◆ Dataset records ◆
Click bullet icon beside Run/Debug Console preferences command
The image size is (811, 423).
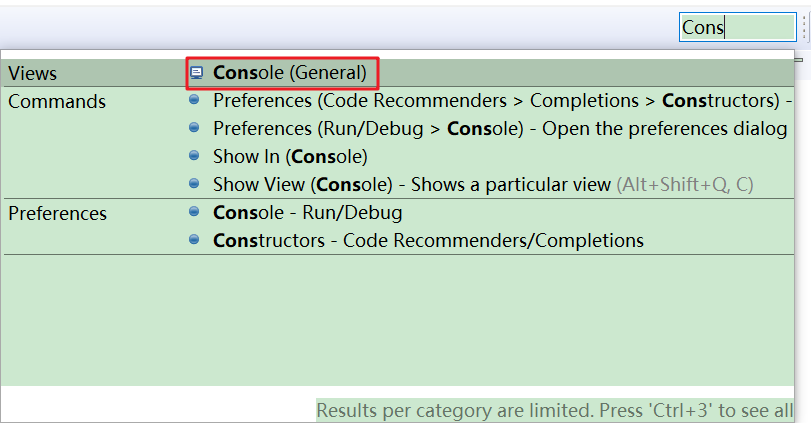pyautogui.click(x=194, y=128)
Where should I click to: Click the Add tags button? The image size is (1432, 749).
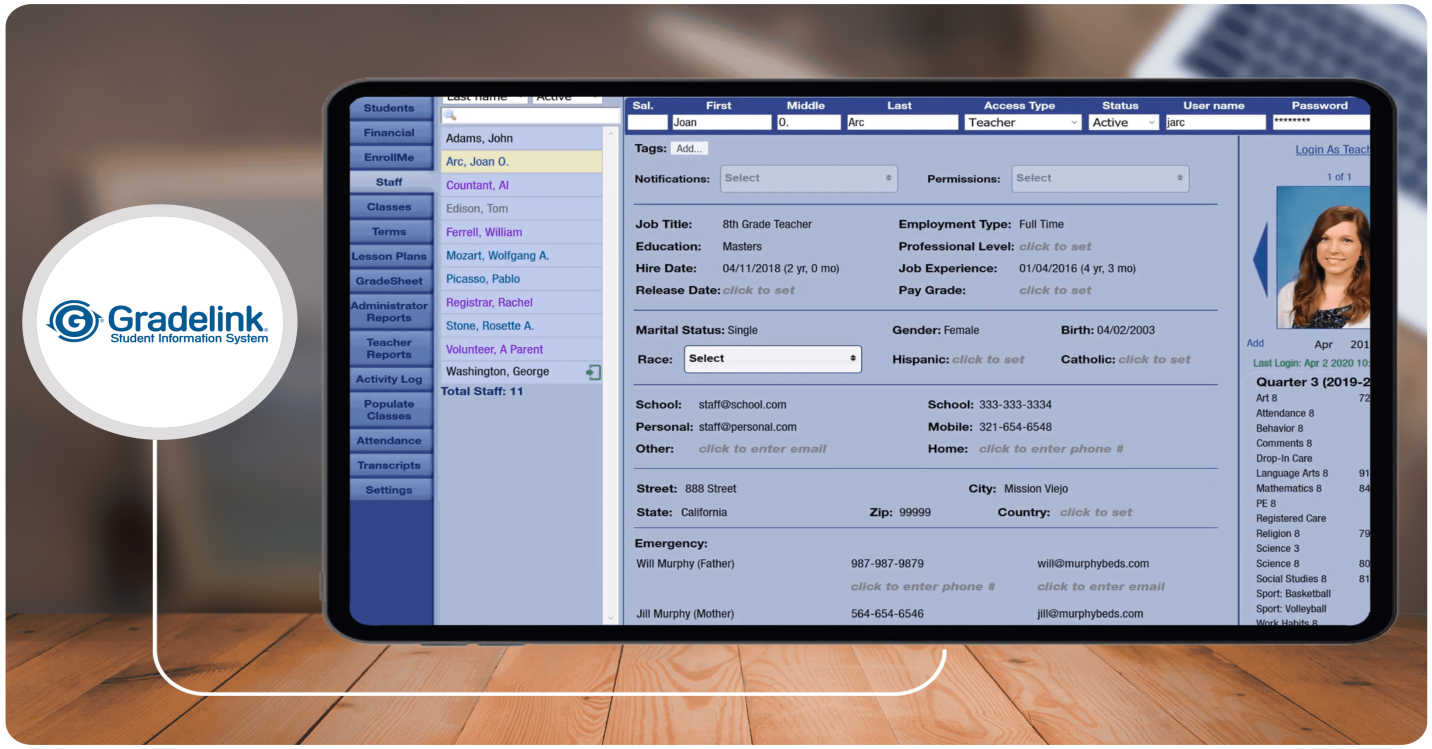tap(689, 149)
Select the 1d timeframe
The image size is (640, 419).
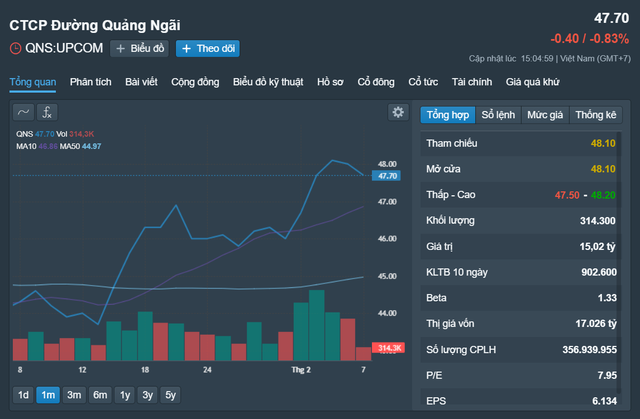[x=23, y=394]
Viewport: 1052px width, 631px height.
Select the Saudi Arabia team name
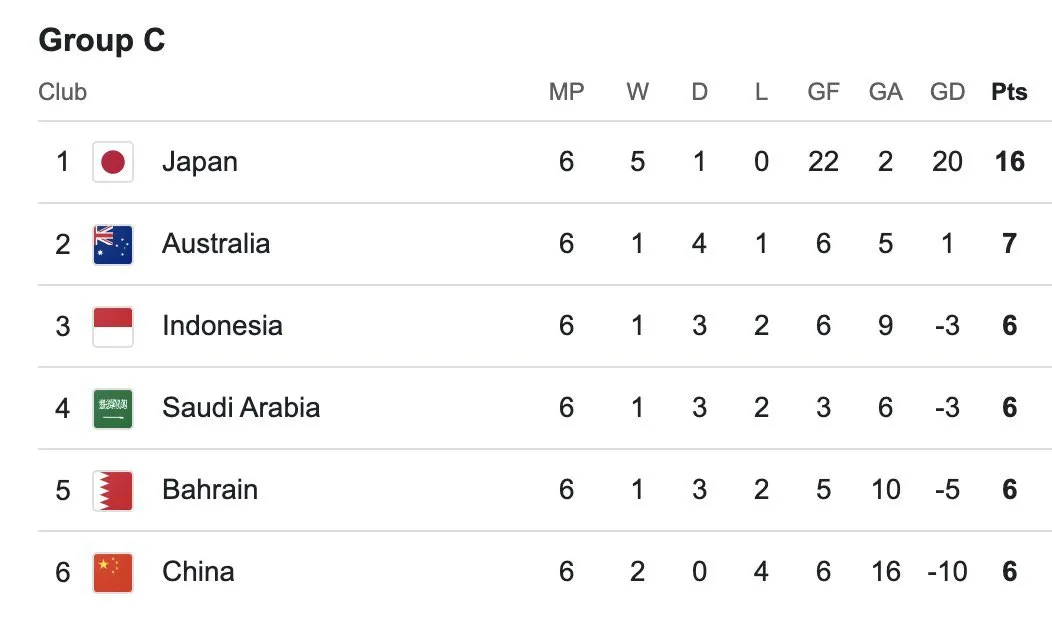click(x=241, y=408)
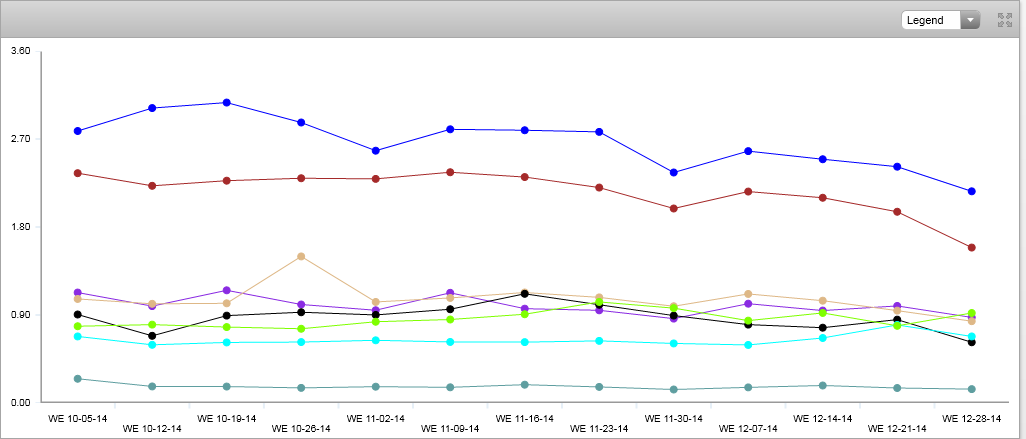Image resolution: width=1026 pixels, height=439 pixels.
Task: Click the cyan line point at WE 12-07-14
Action: [x=748, y=345]
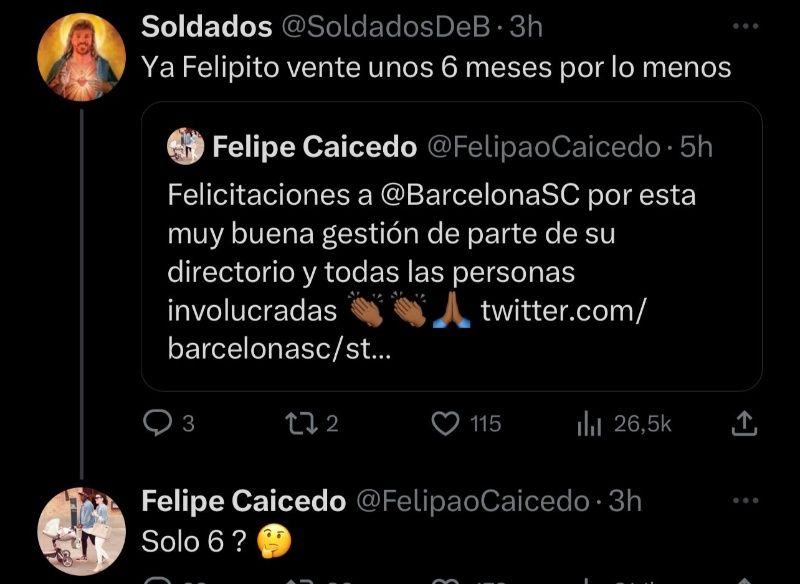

◆ Task requirements ◆
Although the records contain pictures, return only their text, exactly as written.

◆ Expected answer ◆
Click bullet icon beside Run/Debug Console preferences command
The image size is (811, 423).
pyautogui.click(x=194, y=128)
Where should I click to: Click the Add tags button? The image size is (1432, 749).
tap(689, 149)
Select the 1d timeframe
The image size is (640, 419).
[x=23, y=394]
Viewport: 1052px width, 631px height.
Select the Saudi Arabia team name
click(x=241, y=408)
Image resolution: width=1026 pixels, height=439 pixels.
Task: Click the cyan line point at WE 12-07-14
Action: [x=748, y=345]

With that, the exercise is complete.